**Problems and tasks**
1/ Reproduce the giant panda passage word for word, everything from "Illegal hunting of" down to "executed several poachers.".
2/ Summarize the giant panda passage in two sentences.

**Text block**
####################
The giant panda first appeared in the fossil record some three million years ago. The single species, Ailuropoda melanoleuca (the species name means black and white), is found only in China, where it is considered a living national treasure. However, habitat destruction has caused a great many panda deaths in the wild. The panda diet consists mainly of bamboo; to obtain sufficient nourishment, a panda consumes as much as 80 pounds (36 kilograms) of shoots, stems, and leaves daily. In the past 20 years panda territory has been halved; only six forest fragments are left. In addition, a bamboo crisis struck in the mid-1970s when much of the umbrella bamboo in northern Sichuan died. At least 138 animals starved to death. Of the perhaps 1,200 pandas that remain in China today, more than half live in reserves established by the Chinese government. A cooperative effort with the World Wildlife Fund to protect the animals began in 1980.
Illegal hunting of pandas also remains a major threat. Panda pelts sell for more than U.S. $10,000 in Hong Kong, Taiwan, and Japan. In 1992 a Shanghai poacher was arrested for attempting to sell a panda pelt and received 12 years in a Chinese prison. More recently, the Chinese government has executed several poachers.
####################
Saved entries

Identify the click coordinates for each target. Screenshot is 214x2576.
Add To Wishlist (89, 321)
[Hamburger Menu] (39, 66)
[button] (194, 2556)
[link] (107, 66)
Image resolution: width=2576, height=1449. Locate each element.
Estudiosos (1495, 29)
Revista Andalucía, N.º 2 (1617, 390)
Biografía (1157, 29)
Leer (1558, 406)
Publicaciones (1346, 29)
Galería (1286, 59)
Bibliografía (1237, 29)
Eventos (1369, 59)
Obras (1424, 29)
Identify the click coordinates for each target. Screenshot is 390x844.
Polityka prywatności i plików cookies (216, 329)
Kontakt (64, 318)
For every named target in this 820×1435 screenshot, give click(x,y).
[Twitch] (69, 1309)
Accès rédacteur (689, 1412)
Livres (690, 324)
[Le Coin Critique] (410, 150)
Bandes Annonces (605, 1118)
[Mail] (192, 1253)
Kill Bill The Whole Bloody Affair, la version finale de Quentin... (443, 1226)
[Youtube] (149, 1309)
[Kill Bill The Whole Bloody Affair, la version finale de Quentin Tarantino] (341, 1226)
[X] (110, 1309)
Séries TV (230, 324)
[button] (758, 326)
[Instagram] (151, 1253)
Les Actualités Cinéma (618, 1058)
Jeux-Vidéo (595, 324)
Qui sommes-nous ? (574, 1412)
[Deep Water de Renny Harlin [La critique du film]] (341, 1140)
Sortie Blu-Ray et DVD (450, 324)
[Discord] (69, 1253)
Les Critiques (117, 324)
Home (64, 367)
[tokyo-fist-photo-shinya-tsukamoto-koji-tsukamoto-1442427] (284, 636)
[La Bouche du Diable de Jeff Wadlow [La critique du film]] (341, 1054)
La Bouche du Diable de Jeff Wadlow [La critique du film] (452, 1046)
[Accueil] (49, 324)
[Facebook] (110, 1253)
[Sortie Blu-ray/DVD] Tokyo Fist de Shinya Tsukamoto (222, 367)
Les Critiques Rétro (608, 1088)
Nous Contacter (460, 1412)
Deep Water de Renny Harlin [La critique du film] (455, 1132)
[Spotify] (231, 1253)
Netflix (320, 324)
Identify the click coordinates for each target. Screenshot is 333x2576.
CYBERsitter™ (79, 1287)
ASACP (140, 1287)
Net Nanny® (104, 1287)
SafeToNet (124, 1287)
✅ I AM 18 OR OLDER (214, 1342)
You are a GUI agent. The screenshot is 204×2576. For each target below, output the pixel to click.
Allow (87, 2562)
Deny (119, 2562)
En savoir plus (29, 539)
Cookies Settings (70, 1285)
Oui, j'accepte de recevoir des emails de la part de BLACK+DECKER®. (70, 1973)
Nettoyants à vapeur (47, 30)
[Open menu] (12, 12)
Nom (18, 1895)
####################
**Task answers**
1/
Illegal hunting of pandas also remains a major threat. Panda pelts sell for more than U.S. $10,000 in Hong Kong, Taiwan, and Japan. In 1992 a Shanghai poacher was arrested for attempting to sell a panda pelt and received 12 years in a Chinese prison. More recently, the Chinese government has executed several poachers.

2/ The giant panda, found only in China, feeds mainly on bamboo, and habitat destruction has halved its territory in the past 20 years and caused a great many deaths in the wild. Of the perhaps 1,200 pandas that remain, more than half live in government reserves, and illegal hunting for their pelts is still a major threat.